Загадочным образом это докатывается и до нашей эпохи интернетной злобы: мне хочется обогреть и приласкать признанием самого ярого тролля, стукача и мерзавца – двери храма и души должны быть всегда открыты, подсказывает внутренний голос. Особенно для тех, кто заблудился или не может справиться со своими демонами. Или просто стонет от одиночества и непризнанности. Такое вот наследство, за которое я пока расплачиваюсь жировым бронежилетом и мигренью. Такая фамильная работа – вроде как больше некому особенно и признать, и вдохновить. Драма нашего рода – а мне пока открыты явным образом только мамины предки, – вместе со всей страной пережить репрессии, унижения и беды-комбеды.

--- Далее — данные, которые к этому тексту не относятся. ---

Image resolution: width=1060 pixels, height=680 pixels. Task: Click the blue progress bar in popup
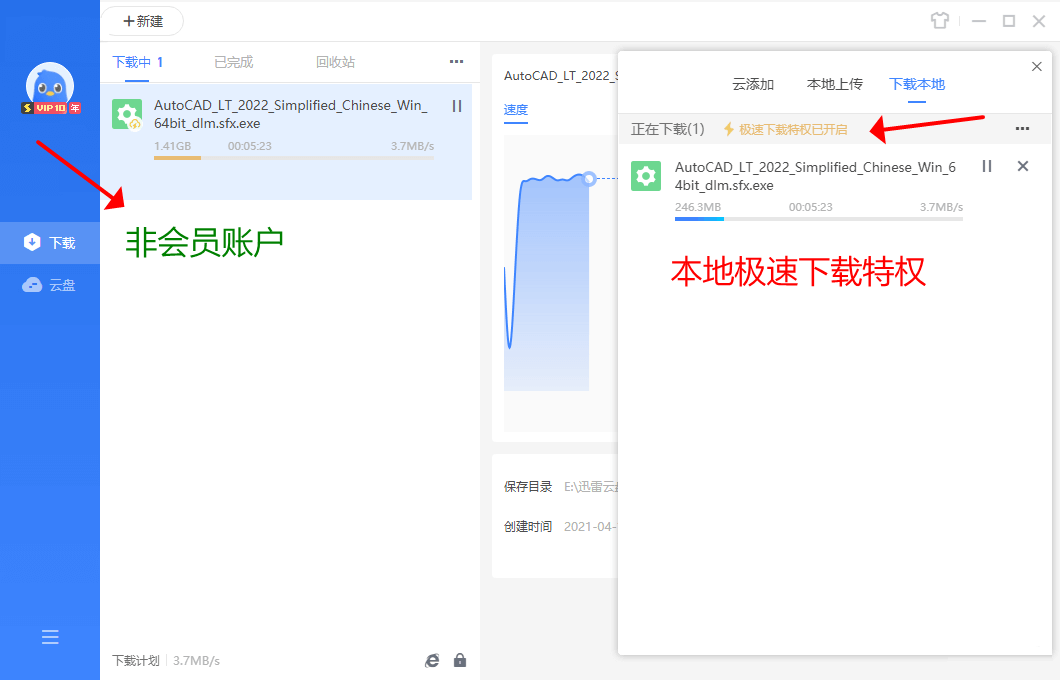click(x=700, y=218)
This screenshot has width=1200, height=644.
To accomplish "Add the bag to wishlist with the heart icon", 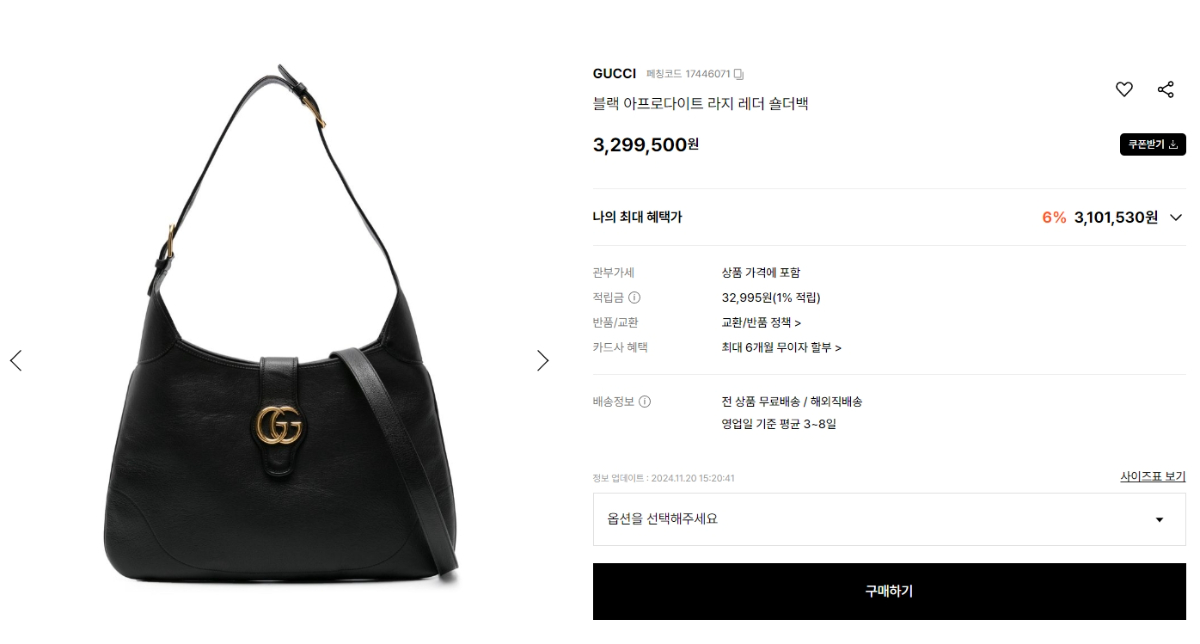I will (x=1124, y=89).
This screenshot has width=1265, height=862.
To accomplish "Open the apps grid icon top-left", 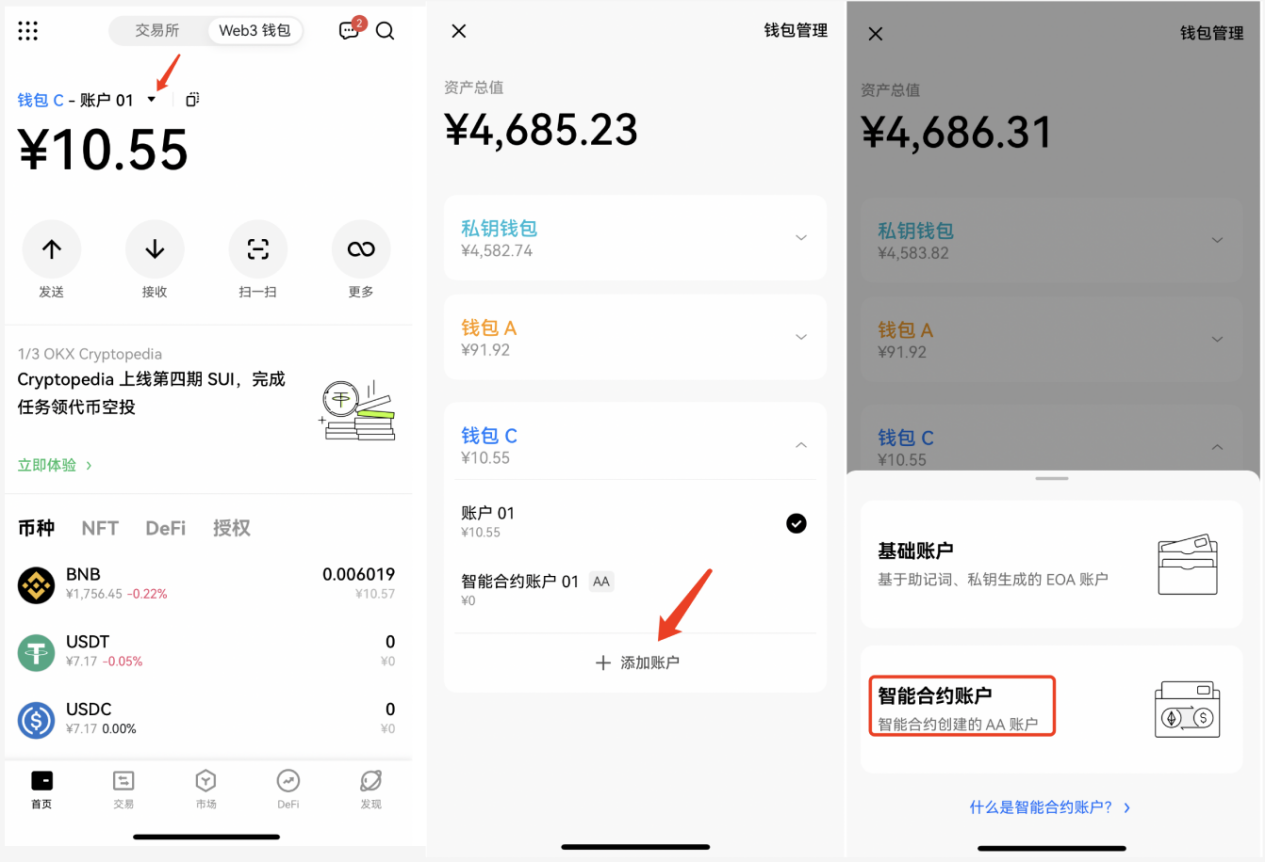I will [27, 31].
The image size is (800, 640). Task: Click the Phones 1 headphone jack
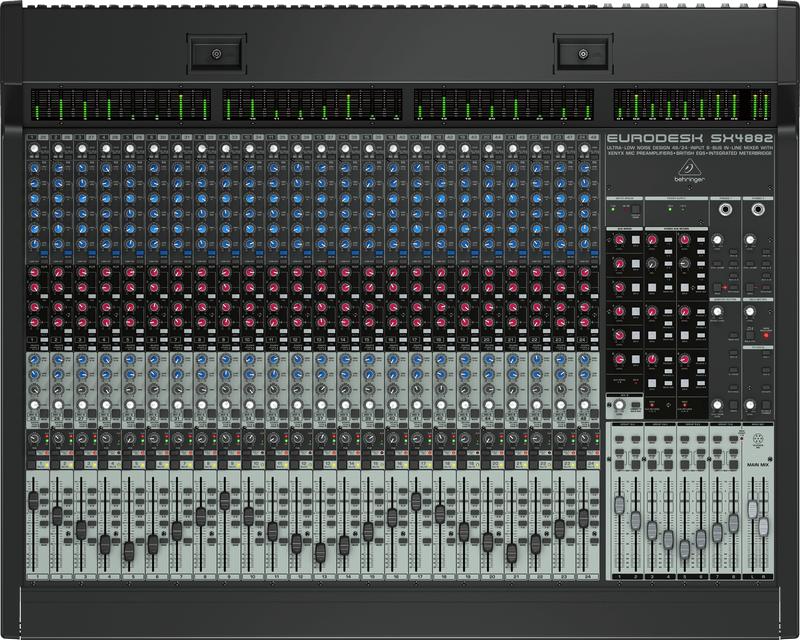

«Доброжелатели» довоенные и нынешние
Житья моим не стало уже в двадцатые годы: в двадцать четвёртом прадед Габдулла сложил с себя сан, стал лишенцем избирательных и прочих жизненных прав, негражданином, которому один шаг до «Беломорканала» и десяточки в лагере, которая стала явью в 1933-м. Сейчас по моей просьбе разбирают крючок за крючком дело пока последнего муллы моего рода Габдуллы Багаутдинова.
В 1930 году он попросил вернуть ему его права – сложилось дело о сорока листах, слушали – постановили – отказать. Был, дескать, батрак аж до двадцать восьмого года в хозяйстве. Мой новый знакомый и коллега Иршат-агай Зианбердин, который любезно портит глаза об эти жёлтые бумаги, заметил: в деле есть какая-то странность – кто-то из письмоводителей постоянно вторгается в жалобную переписку прадеда с волостью, как будто следы свои липкие прячет.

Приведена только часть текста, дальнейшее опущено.